_Directive 1_
List every distinct year mentioned in the text on Volodymyr Shaian.
_Directive 2_
Rewrite the passage of the Volodymyr Shaian text starting at "Ukrainian linguist and" and ending at "the interwar period.", switching "linguist" to "language scholar".
_Directive 3_
Proceed with the biography of Volodymyr Shaian from where it stops.

_Excerpt provided_

- Born: Volodymyr Petrovych Shaian 2 August 1908 Lemberg, Galicia and Lodomeria, Austria-Hungary (now Lviv, Ukraine)
- Died: 15 July 1974 (aged 65) London, England
- Education: University of Lviv

= Volodymyr Shaian =

Ukrainian linguist and religious leader (1908–1974)

Volodymyr Petrovych Shaian (Володимир Петрович Шаян; 2 August 1908 – 15 July 1974) was a Ukrainian linguist, philologist and Orientalist-Sanskritologist. He was a pioneer of Slavic Native Faith in Ukraine during the interwar period.

== Biography ==
Shaian was educated at the University of Lviv. In 1934, he had a spiritual revelation at the top of Mount Grekhit in the Ukrainian Carpathian mountains. According to him, this inspired him to seek a pagan renewal. Shaian proposed a "pan-Aryan" approach to European paganism, developed in opposition to National Socialist Germany's focus on the Germanic world. Shaian presented his vision of a "pan-Aryan renaissance" in a paper at an Indologist seminar in Lviv in 1937. Shaian's theology was polytheistic and viewed God as a manifold essence that manifests itself through the various deities of Slavic mythology.

_Data section_

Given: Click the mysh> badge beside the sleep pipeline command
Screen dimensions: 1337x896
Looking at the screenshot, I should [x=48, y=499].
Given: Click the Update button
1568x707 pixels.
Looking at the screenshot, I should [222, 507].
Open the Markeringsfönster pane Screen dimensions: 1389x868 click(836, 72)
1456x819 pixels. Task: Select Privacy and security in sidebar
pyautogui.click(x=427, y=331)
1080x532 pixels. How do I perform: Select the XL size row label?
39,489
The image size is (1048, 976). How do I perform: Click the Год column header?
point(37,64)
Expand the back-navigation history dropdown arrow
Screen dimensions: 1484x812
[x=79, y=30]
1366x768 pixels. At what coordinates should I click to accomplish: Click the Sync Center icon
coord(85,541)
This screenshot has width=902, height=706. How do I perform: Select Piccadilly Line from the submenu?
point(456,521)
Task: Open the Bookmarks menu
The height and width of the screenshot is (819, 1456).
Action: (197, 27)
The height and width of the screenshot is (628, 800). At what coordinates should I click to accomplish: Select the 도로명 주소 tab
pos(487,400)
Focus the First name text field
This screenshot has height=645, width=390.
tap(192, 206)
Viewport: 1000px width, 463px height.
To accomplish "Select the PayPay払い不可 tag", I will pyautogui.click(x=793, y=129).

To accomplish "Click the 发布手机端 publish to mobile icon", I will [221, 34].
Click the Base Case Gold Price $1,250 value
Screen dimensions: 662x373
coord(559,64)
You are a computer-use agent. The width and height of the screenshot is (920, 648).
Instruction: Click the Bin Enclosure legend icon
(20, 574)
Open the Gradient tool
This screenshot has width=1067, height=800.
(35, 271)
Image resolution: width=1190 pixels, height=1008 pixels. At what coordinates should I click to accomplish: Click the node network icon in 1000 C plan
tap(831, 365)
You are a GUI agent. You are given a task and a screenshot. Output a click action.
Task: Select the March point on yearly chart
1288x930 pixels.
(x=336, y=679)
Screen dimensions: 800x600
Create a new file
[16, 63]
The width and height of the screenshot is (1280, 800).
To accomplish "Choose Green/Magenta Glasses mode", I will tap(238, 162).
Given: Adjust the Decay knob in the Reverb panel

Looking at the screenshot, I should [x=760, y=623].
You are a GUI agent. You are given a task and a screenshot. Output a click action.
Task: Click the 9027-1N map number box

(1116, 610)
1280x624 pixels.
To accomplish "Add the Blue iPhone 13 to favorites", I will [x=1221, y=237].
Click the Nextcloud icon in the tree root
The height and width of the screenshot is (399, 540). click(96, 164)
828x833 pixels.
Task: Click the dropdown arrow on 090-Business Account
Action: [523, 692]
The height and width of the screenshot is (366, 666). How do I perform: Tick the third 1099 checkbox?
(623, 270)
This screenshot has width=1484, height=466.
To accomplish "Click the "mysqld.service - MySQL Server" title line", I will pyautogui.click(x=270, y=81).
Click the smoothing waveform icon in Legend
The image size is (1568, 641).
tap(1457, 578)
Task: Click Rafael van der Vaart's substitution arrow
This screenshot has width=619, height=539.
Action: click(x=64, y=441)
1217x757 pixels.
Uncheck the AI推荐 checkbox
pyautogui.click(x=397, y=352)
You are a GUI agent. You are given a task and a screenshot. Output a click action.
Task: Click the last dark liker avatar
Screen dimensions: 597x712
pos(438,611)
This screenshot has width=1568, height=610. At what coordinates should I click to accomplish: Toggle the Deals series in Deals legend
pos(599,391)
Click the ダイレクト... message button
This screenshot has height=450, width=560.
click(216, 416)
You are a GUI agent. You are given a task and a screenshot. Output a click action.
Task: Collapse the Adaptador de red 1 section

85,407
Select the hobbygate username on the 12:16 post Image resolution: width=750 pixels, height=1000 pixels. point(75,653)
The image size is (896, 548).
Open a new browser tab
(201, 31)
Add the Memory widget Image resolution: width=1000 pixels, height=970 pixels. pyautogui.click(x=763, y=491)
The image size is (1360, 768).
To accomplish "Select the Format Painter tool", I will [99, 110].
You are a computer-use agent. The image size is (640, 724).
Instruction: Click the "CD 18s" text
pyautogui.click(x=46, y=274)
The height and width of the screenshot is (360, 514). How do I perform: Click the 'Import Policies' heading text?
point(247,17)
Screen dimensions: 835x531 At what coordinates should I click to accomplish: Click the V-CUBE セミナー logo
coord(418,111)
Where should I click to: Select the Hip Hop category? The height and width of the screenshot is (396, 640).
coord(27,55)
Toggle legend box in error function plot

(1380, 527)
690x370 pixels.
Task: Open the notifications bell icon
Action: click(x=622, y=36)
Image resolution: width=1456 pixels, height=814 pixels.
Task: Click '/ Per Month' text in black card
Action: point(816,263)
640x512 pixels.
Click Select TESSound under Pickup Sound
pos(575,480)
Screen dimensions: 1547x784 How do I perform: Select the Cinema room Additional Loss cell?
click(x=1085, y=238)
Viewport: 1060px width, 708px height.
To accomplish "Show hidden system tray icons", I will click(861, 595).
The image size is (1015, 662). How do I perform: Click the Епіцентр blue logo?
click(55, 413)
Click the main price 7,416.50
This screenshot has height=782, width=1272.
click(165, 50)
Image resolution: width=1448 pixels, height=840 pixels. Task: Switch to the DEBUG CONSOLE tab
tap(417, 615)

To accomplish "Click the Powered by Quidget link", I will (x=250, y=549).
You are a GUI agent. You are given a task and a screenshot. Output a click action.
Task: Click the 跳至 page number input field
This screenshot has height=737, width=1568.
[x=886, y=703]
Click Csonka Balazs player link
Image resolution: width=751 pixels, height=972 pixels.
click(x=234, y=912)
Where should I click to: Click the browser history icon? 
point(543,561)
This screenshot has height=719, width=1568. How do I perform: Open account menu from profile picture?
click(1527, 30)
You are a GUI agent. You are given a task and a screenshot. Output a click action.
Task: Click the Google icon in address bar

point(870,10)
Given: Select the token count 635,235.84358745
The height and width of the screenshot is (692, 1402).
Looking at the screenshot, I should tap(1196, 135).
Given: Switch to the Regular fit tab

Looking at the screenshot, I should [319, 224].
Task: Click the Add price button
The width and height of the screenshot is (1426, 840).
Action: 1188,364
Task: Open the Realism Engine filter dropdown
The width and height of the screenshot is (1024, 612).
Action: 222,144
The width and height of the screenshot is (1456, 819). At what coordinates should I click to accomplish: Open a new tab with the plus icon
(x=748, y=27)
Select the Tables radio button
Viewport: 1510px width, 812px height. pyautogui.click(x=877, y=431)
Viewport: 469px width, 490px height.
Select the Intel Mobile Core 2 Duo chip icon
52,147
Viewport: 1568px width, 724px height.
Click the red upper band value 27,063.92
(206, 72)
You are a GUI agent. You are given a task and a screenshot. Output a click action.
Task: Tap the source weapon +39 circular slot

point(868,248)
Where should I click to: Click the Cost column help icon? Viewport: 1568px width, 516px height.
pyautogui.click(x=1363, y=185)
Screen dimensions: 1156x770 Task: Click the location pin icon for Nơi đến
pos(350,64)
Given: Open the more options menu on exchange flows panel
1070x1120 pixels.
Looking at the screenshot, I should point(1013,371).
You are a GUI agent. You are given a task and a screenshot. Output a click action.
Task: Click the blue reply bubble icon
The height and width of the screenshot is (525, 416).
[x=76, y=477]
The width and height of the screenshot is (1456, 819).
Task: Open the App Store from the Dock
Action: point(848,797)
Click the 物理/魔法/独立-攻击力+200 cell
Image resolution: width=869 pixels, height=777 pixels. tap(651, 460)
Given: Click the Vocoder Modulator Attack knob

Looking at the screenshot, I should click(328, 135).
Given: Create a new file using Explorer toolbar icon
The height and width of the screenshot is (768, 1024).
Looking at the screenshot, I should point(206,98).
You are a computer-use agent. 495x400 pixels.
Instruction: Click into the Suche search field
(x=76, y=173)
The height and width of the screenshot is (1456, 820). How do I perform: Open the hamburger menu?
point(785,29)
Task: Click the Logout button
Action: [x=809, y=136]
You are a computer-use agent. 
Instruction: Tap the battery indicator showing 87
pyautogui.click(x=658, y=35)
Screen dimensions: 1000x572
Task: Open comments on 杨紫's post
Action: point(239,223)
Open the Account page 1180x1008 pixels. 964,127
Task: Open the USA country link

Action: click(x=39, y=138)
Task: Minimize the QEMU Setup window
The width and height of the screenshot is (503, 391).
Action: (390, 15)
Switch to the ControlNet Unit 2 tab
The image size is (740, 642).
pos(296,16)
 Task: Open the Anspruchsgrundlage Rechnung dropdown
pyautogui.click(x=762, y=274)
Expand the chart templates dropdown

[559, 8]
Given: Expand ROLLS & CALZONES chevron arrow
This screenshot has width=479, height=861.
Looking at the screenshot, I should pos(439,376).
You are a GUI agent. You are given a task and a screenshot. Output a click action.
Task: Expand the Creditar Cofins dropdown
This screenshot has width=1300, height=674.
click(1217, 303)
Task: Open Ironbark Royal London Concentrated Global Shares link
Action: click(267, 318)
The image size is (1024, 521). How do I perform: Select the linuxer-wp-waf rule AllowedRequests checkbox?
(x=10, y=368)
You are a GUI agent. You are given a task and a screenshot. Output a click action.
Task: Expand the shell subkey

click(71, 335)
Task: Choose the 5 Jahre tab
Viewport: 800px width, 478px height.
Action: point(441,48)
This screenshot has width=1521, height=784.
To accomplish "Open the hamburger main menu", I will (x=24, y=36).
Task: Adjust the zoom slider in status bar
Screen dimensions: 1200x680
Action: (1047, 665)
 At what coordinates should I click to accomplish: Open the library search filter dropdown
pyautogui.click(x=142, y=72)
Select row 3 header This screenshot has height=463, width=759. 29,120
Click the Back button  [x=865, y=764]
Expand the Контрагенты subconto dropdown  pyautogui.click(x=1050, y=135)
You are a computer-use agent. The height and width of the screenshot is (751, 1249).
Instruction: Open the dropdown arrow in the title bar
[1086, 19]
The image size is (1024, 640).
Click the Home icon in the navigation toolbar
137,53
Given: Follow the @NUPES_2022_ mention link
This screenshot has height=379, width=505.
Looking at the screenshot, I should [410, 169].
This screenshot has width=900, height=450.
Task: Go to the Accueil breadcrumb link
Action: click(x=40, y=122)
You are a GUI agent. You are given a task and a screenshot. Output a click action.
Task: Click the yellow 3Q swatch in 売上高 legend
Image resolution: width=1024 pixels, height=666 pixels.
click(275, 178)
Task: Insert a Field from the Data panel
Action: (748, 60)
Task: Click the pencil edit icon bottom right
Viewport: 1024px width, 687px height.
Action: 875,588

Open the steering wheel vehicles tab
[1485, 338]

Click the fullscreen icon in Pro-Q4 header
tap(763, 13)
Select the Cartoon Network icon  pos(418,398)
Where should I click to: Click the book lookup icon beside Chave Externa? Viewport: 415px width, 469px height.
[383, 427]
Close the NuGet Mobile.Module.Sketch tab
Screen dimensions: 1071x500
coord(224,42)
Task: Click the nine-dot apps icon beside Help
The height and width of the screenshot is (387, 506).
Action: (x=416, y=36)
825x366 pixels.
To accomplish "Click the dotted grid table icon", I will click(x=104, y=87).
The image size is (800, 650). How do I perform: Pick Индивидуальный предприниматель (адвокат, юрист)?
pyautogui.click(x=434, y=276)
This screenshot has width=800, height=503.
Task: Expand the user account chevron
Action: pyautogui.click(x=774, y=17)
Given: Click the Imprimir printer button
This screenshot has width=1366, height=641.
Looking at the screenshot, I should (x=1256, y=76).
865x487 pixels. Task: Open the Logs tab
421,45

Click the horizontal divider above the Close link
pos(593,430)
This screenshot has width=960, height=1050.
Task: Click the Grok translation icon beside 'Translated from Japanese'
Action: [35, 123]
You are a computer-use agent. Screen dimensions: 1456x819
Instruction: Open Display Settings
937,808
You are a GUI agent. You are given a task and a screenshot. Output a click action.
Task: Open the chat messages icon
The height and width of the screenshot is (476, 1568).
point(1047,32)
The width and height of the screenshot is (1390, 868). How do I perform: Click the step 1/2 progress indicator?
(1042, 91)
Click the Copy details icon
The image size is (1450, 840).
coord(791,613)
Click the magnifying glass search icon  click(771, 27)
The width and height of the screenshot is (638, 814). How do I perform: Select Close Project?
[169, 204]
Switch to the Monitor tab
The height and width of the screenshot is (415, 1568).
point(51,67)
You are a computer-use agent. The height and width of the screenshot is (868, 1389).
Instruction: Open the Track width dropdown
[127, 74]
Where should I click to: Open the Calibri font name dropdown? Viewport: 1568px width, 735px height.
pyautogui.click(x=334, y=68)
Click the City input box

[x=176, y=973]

_Exercise answer 1_
1908, 1974, 1934, 1937

_Exercise answer 2_
Ukrainian language scholar and religious leader (1908–1974)

Volodymyr Petrovych Shaian (Володимир Петрович Шаян; 2 August 1908 – 15 July 1974) was a Ukrainian language scholar, philologist and Orientalist-Sanskritologist. He was a pioneer of Slavic Native Faith in Ukraine during the interwar period.

_Exercise answer 3_
In 1944 he had to flee from Lviv. He spent time in refugee camps and became involved in the Ukrainian Free Academy of Sciences. Around the same time he founded the Order of the Knights of the Solar God, a religious-political organization active in the opposition to the Soviet invasion. Shaian worked to affiliate his group with the Ukrainian Insurgent Army. One of Shaian's initiates in this organization was Lev Sylenko, who eventually also became a major figure in Slavic Native Faith in Ukraine.

Shaian spent the latter part of his life in exile in London.

== Legacy ==
Like with other neopagan currents associated with the Eastern Bloc, the post-war Ukrainian diaspora in the West was important for the continuation of Shaian's teachings. Small communities of Shaian's followers were in particular active in Toronto and Hamilton in Canada. After the dissolution of the Soviet Union, the first organization in Ukraine to adhere to Shaian's polytheistic paganism was Pravoslavia, founded in Kyiv in 1993. It was created by the philologist, folklorist and religious studies scholar Halyna Lozko, who was initiated by Myroslav Sytnyk in Hamilton. Lozko has also launched projects such as the Svitovyd Center for the Rebirth of Ukrainian Culture, the School of the Native Faith, the Museum of the Book of Veles (1996–1998) and the journal Svaroh. To coordinate activities throughout Ukraine, Lozko co-founded the umbrella organization Native Faith Association of Ukraine (Об'єднання Рідновірів Україн, ORU) in 1998. It was officially registered as a pagan religious organization in 2001. It includes a number of local congregations and has made an effort to establish regular calendar celebrations. It has also been active in the neopagan interfaith activities of the European Congress of Ethnic Religions.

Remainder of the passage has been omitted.